====== LISTED RECORDS
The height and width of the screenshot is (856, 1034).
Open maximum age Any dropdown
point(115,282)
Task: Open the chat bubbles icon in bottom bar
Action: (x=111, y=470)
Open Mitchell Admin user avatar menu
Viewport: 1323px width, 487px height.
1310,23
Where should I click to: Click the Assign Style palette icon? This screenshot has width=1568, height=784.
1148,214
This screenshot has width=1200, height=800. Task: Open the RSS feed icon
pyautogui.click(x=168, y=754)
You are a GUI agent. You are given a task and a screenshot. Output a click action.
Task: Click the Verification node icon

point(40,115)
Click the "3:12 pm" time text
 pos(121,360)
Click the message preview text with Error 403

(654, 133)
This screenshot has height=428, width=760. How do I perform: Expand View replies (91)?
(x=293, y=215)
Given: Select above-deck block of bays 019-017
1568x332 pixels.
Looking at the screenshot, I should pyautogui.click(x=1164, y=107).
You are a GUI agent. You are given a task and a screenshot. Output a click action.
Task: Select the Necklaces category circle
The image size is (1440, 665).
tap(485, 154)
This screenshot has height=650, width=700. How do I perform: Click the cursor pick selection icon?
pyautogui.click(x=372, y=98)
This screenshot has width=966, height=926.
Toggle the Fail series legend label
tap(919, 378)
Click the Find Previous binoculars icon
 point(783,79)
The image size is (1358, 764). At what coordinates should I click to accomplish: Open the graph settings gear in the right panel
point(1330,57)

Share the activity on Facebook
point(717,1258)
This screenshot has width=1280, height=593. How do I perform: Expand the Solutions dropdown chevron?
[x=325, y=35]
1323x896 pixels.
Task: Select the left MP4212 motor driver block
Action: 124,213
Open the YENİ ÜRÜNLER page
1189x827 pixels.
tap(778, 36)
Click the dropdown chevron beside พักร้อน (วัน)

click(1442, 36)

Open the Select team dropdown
============
- [WHAT TO DO]: Extract exactly and only the lines above from the line containing "This screenshot has height=428, width=760." through the line containing "Task: Select the Necklaces category circle", both end lines included.

- [ANSWER FOR THE TASK]:
This screenshot has height=428, width=760. How do I perform: Expand View replies (91)?
(x=293, y=215)
Given: Select above-deck block of bays 019-017
1568x332 pixels.
Looking at the screenshot, I should pyautogui.click(x=1164, y=107).
You are a GUI agent. You are given a task and a screenshot. Output a click action.
Task: Select the Necklaces category circle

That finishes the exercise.